**ACTION ITEM**
Only an exact repetition of all the entries will be accepted.

**THE DATA**
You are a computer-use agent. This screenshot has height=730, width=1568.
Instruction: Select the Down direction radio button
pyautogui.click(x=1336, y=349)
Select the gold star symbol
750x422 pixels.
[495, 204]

**EXPECTED ANSWER**
You are a computer-use agent. This screenshot has height=730, width=1568.
Instruction: Select the Down direction radio button
pyautogui.click(x=1336, y=349)
Select the gold star symbol
750x422 pixels.
[495, 204]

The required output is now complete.